:: AVAILABLE RECORDS ::
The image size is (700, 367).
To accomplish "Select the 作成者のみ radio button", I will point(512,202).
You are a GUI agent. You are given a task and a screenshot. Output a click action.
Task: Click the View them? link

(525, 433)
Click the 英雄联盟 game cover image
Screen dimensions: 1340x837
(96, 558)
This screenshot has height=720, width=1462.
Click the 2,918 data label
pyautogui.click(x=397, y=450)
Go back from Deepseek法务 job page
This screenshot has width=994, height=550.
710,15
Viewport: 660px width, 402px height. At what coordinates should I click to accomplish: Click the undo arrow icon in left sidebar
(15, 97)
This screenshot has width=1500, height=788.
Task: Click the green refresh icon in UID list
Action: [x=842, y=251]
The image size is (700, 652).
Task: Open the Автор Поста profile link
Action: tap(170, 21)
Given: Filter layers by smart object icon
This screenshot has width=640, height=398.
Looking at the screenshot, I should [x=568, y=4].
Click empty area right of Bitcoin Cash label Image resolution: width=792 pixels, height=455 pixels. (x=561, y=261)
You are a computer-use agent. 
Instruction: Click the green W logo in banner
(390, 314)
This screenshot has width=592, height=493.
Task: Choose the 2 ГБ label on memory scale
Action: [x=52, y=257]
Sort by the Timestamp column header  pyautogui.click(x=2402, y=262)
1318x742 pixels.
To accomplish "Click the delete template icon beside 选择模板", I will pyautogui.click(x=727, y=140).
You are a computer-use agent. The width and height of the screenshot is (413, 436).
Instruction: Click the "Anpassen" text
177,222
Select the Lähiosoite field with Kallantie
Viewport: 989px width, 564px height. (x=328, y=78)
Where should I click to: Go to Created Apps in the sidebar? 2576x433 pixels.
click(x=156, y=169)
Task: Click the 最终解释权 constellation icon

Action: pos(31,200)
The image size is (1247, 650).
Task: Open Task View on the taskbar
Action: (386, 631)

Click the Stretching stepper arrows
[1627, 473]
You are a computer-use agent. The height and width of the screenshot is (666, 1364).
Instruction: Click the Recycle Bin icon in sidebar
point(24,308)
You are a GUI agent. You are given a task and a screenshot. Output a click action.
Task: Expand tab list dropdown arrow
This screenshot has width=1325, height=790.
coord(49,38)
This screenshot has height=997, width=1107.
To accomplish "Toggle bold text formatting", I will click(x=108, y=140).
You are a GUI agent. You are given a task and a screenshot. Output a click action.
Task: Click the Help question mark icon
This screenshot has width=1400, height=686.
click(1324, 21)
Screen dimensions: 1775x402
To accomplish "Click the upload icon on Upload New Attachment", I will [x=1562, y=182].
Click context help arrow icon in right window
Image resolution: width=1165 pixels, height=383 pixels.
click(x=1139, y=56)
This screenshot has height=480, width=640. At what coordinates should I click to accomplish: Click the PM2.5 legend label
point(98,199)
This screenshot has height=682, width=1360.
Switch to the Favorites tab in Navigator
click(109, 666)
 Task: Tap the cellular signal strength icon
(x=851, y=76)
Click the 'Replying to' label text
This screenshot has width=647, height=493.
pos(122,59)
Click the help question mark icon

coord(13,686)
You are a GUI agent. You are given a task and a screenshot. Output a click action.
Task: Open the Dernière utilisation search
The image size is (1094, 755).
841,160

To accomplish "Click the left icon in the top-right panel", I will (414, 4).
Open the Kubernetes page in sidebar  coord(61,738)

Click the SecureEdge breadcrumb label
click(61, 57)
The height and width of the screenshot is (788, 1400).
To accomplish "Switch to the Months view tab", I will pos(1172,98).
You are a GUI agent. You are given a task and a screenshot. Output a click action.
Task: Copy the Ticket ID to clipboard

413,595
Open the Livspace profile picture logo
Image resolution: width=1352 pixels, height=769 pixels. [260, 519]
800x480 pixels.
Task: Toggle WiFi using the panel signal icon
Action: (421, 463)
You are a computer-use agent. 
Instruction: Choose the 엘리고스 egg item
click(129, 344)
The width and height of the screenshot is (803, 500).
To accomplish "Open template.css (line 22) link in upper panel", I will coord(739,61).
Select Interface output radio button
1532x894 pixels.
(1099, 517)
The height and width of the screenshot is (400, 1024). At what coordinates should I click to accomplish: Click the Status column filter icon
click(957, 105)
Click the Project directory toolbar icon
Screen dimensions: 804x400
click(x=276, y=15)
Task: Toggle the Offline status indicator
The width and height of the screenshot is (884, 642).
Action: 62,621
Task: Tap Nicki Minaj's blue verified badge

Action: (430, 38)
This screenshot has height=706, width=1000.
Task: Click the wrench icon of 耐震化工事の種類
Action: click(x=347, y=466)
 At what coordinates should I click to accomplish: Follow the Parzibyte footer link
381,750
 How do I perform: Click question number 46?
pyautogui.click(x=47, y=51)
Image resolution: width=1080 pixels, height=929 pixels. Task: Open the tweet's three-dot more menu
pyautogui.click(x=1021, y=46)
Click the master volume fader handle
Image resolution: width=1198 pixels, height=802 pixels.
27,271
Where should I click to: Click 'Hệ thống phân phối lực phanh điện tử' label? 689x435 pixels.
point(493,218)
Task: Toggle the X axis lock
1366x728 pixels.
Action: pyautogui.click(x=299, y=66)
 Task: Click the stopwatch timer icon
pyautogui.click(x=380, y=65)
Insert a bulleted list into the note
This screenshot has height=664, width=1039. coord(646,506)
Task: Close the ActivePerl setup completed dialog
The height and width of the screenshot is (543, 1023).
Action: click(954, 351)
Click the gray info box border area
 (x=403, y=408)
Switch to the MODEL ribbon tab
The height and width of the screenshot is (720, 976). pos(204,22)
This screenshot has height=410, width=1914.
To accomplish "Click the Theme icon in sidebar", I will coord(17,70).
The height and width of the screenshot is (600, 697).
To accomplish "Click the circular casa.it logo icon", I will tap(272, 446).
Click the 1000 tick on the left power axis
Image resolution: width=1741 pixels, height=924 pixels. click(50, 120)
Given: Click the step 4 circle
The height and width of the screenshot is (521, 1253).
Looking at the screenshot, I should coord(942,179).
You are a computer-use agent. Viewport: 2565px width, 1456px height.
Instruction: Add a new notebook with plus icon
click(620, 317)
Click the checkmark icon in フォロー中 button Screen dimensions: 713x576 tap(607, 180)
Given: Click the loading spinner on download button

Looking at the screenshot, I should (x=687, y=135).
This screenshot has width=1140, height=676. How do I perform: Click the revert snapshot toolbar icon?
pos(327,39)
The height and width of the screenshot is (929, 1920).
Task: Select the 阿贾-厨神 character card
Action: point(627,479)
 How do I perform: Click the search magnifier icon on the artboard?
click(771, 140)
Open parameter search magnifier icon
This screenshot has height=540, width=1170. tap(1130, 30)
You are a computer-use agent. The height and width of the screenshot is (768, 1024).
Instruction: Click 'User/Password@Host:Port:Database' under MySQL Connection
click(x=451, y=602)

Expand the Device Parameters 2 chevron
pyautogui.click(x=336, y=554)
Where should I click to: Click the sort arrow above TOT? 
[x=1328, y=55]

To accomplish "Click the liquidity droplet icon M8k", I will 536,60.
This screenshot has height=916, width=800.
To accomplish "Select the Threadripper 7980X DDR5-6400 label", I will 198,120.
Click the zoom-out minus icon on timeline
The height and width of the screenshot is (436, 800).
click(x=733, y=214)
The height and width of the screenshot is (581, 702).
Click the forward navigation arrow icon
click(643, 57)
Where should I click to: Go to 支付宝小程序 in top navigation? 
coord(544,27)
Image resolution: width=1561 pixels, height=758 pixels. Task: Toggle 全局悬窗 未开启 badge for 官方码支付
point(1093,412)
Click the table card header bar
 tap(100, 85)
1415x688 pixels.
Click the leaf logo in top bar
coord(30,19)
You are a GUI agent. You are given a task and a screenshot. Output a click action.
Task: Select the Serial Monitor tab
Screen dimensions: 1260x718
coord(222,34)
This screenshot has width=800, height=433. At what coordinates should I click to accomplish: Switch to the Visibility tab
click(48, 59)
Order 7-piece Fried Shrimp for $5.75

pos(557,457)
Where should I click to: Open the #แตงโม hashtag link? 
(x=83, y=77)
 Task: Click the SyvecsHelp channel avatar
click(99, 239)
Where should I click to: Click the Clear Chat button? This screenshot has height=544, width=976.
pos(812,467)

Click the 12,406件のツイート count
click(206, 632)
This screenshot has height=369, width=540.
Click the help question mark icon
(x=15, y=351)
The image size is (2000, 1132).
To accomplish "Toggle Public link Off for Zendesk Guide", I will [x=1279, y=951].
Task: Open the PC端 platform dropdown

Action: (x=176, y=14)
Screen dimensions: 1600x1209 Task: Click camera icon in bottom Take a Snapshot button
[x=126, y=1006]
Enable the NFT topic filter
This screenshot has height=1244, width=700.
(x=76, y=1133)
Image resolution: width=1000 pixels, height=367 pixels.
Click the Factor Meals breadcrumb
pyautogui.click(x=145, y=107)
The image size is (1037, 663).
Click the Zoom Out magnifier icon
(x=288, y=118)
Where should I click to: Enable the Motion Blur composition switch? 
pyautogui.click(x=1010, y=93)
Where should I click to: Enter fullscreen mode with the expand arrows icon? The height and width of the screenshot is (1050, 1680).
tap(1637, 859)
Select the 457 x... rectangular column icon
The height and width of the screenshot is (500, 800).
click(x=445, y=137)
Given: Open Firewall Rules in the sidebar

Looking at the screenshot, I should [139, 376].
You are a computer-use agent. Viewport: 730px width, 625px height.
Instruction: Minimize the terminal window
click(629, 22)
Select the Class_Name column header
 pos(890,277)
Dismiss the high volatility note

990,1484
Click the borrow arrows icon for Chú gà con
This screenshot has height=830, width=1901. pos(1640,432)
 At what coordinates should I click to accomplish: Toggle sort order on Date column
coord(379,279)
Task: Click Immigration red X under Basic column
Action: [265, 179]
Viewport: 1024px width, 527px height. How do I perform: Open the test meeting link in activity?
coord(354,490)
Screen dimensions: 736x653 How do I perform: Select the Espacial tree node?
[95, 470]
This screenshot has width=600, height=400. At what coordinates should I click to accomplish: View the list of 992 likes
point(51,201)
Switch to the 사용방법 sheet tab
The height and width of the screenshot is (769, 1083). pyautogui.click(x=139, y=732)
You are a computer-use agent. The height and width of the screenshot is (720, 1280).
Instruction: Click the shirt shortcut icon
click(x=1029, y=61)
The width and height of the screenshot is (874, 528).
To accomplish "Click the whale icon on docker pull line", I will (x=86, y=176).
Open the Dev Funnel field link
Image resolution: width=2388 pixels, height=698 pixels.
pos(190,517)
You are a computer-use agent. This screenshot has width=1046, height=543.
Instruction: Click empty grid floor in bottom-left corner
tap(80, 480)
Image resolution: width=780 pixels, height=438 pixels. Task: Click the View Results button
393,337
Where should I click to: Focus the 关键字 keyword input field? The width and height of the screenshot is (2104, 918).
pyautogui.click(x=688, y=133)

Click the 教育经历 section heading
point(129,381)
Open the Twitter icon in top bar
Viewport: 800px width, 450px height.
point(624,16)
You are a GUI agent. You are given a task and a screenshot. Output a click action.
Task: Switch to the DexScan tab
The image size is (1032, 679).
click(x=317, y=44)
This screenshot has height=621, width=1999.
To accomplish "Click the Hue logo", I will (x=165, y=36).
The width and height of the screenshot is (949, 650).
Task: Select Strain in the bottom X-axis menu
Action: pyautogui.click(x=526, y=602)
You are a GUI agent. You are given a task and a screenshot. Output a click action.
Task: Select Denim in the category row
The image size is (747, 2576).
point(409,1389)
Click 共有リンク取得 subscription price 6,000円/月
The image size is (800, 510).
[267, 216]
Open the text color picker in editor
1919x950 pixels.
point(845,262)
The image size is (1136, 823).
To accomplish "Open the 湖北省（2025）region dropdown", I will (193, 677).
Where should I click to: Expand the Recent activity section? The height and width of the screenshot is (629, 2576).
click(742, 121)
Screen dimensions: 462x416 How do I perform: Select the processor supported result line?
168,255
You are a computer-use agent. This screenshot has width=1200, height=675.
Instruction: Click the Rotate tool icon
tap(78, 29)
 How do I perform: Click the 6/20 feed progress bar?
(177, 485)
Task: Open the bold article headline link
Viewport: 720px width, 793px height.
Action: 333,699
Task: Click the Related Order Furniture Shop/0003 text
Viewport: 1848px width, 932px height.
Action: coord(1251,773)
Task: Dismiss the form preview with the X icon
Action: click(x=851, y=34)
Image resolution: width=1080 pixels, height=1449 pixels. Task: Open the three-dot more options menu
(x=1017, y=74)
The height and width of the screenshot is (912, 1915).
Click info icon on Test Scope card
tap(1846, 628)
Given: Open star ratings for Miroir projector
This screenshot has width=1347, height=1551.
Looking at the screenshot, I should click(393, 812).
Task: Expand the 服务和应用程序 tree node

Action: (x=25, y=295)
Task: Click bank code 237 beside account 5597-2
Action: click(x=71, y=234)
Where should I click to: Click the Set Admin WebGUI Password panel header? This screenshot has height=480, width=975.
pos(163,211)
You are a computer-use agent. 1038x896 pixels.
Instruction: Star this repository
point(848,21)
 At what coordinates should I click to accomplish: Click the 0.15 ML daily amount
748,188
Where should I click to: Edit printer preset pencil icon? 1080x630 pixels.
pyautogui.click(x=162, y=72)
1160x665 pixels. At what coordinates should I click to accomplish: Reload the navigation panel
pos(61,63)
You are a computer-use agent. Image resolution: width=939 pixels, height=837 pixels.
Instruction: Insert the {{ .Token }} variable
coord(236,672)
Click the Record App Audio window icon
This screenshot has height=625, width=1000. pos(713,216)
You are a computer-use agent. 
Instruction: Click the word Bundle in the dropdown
:::
▸ **ACTIVITY**
Restate word for word the lines in the material above from the one with "Task: Click the 最终解释权 constellation icon" to the one with "is (666, 1364)."; both of those lines count, and nothing else does.

▸ **FINISHED EXERCISE**
Task: Click the 最终解释权 constellation icon

Action: pos(31,200)
The image size is (1247, 650).
Task: Open Task View on the taskbar
Action: (386, 631)

Click the Stretching stepper arrows
[1627, 473]
You are a computer-use agent. The height and width of the screenshot is (666, 1364).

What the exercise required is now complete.